The 58-year-old man had a history of asthma and tested positive for Covid-19 in September when he presented medical staff with fever and shortness of breath.
Symptoms only persisted for a few days and the man tested negative for Covid-19 twice in December 2020.
However, he was admitted to hospital in January and was diagnosed with the South African variant.
The patient’s condition worsened and he is currently in a “critical condition” in a ventilator.
“This is, to our knowledge, the first description of reinfection with the South African (variant) that causes severe Covid-19, four months after a first mild infection,” said the authors of a study published this week in Clinical Infectious Diseases magazine.
More infectious
The 501Y.V2 coronavirus variant emerged late last year in South Africa and immediately caused alarm among disease specialists.

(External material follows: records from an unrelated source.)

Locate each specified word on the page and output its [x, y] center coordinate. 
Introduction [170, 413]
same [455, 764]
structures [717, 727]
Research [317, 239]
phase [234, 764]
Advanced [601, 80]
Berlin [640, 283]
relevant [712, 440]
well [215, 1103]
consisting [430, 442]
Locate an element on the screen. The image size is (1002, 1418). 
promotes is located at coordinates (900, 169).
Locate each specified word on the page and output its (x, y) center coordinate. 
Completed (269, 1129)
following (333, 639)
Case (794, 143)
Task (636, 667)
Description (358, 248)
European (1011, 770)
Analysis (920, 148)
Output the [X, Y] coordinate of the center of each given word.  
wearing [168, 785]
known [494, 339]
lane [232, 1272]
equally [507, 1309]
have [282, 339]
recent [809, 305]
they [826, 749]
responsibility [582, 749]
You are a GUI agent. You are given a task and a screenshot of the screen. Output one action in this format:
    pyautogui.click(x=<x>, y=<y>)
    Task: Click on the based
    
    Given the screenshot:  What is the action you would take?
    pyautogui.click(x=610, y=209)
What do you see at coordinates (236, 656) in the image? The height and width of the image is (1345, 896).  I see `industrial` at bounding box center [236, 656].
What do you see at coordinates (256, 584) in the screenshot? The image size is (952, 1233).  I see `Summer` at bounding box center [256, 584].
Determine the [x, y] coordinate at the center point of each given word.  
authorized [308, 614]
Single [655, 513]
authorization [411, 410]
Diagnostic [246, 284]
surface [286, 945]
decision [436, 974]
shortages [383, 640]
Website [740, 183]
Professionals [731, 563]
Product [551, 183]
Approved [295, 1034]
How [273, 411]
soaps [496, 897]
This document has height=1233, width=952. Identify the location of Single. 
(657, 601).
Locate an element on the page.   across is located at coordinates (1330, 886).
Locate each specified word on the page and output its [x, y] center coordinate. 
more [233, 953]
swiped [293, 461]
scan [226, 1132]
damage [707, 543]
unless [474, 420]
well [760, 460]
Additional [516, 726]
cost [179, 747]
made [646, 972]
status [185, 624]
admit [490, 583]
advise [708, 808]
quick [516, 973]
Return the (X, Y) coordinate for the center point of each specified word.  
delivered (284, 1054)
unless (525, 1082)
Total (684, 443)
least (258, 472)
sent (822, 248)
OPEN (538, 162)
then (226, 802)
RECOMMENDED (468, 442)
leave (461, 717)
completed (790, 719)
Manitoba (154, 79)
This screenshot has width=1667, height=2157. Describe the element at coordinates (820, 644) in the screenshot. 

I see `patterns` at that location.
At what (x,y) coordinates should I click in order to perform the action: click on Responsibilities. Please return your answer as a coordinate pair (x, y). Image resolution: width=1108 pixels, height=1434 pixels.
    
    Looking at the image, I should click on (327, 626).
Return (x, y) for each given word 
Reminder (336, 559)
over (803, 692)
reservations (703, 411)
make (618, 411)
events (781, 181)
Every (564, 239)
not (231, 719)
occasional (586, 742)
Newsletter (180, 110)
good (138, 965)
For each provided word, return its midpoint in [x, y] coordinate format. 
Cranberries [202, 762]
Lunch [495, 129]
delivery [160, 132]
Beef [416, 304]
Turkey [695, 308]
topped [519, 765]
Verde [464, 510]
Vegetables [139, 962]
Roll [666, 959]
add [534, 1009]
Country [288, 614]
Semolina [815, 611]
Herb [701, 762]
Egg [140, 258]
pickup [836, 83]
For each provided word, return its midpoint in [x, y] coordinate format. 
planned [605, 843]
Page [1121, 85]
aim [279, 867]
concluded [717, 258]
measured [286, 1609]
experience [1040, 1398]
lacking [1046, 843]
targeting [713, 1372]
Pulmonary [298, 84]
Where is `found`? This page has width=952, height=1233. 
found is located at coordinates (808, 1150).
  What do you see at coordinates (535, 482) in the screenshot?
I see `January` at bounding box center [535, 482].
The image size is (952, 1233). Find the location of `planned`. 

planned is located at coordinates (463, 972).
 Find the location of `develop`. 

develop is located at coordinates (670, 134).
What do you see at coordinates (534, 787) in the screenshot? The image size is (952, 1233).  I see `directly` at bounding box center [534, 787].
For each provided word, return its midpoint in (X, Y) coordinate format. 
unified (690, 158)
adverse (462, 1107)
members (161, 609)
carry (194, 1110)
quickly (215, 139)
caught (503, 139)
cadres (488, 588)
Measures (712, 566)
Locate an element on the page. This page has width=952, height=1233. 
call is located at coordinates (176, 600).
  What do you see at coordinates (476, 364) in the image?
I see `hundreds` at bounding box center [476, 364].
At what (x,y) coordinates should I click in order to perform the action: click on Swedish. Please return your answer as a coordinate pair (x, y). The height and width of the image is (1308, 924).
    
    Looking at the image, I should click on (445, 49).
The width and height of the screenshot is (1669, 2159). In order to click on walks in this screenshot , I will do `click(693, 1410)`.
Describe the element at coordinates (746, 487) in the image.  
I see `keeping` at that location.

It has eight key mutations, one of which affects the ear protein of the virus, making it more effective at binding to human cells and therefore more infectious.
Vaccine manufacturers Pfizer / BioNTech and Moderna say their mRNA vaccines maintain their effectiveness against South African variants and one that emerged last year in Britain.
However, a study last week showed that the AstraZeneca vaccine failed to prevent mild to moderate cases of infection with the South African variant.
“The impact of 501Y.V2 mutations on the efficacy of vaccines developed from previous SARS-CoV-2 strains is still unknown,” the authors of the reinfection study said.